DATA LINES:
* START *

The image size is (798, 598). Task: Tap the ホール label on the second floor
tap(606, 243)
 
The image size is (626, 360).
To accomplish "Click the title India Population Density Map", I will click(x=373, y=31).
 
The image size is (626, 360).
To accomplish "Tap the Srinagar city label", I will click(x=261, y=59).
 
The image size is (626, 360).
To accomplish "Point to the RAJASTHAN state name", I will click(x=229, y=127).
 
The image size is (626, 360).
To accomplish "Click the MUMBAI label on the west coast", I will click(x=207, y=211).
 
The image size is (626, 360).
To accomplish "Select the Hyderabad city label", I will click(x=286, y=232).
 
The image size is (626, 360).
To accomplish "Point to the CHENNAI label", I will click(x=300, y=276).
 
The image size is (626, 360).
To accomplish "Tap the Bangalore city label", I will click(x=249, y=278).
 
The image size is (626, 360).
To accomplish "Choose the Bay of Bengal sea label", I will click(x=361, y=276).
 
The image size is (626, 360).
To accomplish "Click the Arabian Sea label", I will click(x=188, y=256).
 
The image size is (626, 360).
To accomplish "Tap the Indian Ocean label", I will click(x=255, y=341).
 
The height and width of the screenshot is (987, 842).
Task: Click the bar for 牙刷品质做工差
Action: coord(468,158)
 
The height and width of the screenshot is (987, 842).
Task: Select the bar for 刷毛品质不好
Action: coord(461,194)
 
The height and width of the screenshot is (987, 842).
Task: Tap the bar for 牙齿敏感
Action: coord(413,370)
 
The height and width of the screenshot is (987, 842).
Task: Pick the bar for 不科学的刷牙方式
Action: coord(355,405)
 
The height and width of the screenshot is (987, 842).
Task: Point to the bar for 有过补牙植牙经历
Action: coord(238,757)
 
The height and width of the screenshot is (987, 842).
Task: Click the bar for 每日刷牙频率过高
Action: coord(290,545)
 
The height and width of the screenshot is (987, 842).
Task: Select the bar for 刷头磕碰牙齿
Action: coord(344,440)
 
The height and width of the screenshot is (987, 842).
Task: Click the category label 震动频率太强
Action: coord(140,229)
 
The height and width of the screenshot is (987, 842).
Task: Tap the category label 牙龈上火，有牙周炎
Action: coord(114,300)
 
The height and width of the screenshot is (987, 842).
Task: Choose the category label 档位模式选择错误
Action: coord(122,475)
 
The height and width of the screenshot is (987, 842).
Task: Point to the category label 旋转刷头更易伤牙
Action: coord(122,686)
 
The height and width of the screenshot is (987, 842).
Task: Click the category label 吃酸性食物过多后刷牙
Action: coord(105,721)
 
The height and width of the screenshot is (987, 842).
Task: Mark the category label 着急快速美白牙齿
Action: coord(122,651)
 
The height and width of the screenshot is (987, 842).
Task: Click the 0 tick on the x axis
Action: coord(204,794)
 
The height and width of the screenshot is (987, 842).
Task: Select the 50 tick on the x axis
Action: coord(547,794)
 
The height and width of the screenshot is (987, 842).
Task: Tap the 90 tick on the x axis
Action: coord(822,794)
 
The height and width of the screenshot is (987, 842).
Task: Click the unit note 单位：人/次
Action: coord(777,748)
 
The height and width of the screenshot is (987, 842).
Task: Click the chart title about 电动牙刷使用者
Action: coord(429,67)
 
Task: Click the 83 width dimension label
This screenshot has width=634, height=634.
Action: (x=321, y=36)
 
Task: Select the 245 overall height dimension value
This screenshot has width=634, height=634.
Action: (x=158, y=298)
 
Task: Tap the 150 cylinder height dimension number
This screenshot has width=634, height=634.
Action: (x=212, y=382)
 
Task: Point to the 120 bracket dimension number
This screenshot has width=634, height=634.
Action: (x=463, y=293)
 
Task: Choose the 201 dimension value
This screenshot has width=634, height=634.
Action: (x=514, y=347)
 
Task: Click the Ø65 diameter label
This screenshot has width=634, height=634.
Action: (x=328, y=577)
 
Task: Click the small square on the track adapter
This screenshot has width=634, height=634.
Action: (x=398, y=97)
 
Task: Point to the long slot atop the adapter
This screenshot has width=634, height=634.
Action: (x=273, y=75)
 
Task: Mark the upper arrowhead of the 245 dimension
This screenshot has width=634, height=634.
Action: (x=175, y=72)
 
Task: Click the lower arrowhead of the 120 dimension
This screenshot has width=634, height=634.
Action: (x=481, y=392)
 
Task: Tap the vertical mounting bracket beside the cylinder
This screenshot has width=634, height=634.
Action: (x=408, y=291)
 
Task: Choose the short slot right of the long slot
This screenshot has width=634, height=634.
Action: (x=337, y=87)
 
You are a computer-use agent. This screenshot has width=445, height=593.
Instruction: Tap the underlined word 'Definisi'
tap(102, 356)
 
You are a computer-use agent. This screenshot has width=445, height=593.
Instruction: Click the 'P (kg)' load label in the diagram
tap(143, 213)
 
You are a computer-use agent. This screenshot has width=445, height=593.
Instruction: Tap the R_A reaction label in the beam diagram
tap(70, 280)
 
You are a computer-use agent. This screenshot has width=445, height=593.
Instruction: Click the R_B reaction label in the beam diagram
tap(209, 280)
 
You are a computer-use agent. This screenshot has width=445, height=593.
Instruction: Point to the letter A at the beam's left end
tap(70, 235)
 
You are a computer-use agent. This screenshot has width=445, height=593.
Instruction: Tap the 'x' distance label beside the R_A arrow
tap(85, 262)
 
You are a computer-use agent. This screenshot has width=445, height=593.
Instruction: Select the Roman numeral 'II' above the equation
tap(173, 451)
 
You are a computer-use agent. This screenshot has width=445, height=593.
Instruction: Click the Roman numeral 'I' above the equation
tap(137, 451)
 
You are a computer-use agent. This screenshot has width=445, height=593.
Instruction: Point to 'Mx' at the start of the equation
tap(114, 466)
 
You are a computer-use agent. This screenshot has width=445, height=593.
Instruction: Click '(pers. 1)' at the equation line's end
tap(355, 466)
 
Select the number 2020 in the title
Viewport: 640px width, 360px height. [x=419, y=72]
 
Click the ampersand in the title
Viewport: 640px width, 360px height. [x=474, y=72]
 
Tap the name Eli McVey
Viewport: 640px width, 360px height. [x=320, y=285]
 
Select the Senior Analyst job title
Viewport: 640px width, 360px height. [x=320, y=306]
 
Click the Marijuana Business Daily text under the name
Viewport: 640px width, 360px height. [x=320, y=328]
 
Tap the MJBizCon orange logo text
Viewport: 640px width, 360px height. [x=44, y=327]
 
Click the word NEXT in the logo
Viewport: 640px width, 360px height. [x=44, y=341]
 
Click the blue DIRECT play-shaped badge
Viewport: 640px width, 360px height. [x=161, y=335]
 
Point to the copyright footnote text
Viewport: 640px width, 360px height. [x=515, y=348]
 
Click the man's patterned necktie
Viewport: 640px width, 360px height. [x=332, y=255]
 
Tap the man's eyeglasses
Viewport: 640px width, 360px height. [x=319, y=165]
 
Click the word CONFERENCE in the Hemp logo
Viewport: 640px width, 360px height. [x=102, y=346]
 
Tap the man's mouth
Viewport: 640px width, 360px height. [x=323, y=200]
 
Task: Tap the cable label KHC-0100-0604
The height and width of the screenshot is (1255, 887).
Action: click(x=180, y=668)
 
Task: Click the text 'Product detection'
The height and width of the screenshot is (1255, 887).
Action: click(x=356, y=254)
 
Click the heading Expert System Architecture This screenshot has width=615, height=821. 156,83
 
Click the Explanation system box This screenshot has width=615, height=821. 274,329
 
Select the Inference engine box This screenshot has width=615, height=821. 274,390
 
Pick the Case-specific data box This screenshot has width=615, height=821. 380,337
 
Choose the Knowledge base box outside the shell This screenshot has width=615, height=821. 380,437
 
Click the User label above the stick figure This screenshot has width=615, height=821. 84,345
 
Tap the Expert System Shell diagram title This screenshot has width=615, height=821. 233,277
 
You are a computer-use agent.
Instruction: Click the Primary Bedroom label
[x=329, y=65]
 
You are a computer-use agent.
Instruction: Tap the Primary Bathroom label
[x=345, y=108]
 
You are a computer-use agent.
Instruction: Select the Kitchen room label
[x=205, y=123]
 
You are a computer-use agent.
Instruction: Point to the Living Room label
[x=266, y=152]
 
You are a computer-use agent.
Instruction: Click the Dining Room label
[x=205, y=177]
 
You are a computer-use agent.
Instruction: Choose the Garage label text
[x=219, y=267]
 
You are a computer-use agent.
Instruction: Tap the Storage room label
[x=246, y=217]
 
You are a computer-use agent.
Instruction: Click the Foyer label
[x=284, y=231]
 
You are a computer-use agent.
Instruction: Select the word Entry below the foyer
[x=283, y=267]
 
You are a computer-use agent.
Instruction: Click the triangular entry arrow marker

* END *

TASK TO CARRY OUT:
Return the lines of the material above from the one with "Point to the copyright footnote text" up to and including the one with "Action: click(x=180, y=668)", copied without any change.

RESPONSE:
Point to the copyright footnote text
Viewport: 640px width, 360px height. [x=515, y=348]
 
Click the man's patterned necktie
Viewport: 640px width, 360px height. [x=332, y=255]
 
Tap the man's eyeglasses
Viewport: 640px width, 360px height. [x=319, y=165]
 
Click the word CONFERENCE in the Hemp logo
Viewport: 640px width, 360px height. [x=102, y=346]
 
Tap the man's mouth
Viewport: 640px width, 360px height. [x=323, y=200]
 
Task: Tap the cable label KHC-0100-0604
The height and width of the screenshot is (1255, 887).
Action: click(x=180, y=668)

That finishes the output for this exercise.